┌──

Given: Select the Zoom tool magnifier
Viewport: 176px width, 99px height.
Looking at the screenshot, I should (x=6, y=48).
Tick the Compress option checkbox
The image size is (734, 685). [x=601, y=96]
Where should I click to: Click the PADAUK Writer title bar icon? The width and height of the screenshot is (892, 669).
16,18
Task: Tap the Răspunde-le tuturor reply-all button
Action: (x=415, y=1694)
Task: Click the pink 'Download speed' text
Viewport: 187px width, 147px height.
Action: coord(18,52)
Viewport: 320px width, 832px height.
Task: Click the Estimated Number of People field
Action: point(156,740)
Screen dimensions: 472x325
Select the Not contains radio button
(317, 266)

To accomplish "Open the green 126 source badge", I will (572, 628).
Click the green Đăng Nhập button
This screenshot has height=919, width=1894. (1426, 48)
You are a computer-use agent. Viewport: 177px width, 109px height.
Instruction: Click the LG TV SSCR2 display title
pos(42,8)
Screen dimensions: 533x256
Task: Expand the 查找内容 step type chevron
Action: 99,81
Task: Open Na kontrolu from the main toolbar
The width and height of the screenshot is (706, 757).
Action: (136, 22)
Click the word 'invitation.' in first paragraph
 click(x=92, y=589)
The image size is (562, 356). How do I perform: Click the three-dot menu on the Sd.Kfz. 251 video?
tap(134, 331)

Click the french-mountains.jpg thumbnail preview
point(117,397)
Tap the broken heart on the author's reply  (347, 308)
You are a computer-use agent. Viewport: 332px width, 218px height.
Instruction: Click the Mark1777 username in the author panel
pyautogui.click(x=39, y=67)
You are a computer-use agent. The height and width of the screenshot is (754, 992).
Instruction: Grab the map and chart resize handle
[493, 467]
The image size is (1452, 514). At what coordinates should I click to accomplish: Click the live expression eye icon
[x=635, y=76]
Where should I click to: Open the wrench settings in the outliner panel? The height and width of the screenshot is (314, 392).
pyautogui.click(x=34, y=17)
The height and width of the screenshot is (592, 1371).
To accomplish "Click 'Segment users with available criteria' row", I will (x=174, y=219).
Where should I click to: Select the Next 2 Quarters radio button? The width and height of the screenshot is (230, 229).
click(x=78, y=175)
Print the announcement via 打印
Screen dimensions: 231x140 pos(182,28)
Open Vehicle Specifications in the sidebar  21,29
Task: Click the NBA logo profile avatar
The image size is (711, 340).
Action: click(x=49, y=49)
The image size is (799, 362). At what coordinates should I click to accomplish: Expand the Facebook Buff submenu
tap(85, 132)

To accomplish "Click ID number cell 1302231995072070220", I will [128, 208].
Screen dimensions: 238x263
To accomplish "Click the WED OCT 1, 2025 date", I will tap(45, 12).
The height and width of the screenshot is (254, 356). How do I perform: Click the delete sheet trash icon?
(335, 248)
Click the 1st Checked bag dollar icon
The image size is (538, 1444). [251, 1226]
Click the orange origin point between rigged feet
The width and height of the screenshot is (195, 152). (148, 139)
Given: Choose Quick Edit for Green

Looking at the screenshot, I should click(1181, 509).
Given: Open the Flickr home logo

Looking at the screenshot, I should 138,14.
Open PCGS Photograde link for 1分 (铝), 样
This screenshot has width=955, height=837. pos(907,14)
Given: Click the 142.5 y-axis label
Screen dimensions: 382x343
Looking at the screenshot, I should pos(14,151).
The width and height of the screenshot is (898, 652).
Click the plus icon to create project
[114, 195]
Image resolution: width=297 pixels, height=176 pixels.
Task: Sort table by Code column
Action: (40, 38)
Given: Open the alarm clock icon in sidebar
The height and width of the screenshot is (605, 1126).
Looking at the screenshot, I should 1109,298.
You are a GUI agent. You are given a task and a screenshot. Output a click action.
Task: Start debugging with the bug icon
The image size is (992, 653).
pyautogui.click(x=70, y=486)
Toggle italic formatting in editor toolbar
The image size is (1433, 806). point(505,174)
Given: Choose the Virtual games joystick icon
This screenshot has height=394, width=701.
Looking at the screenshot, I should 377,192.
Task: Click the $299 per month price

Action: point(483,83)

└──

### What is required
All lines from the one containing "The height and width of the screenshot is (605, 1126)." to the last line above should be reproduced exactly, and no other lines should be given.

### Result
The height and width of the screenshot is (605, 1126).
Looking at the screenshot, I should 1109,298.
You are a GUI agent. You are given a task and a screenshot. Output a click action.
Task: Start debugging with the bug icon
The image size is (992, 653).
pyautogui.click(x=70, y=486)
Toggle italic formatting in editor toolbar
The image size is (1433, 806). point(505,174)
Given: Choose the Virtual games joystick icon
This screenshot has height=394, width=701.
Looking at the screenshot, I should 377,192.
Task: Click the $299 per month price

Action: point(483,83)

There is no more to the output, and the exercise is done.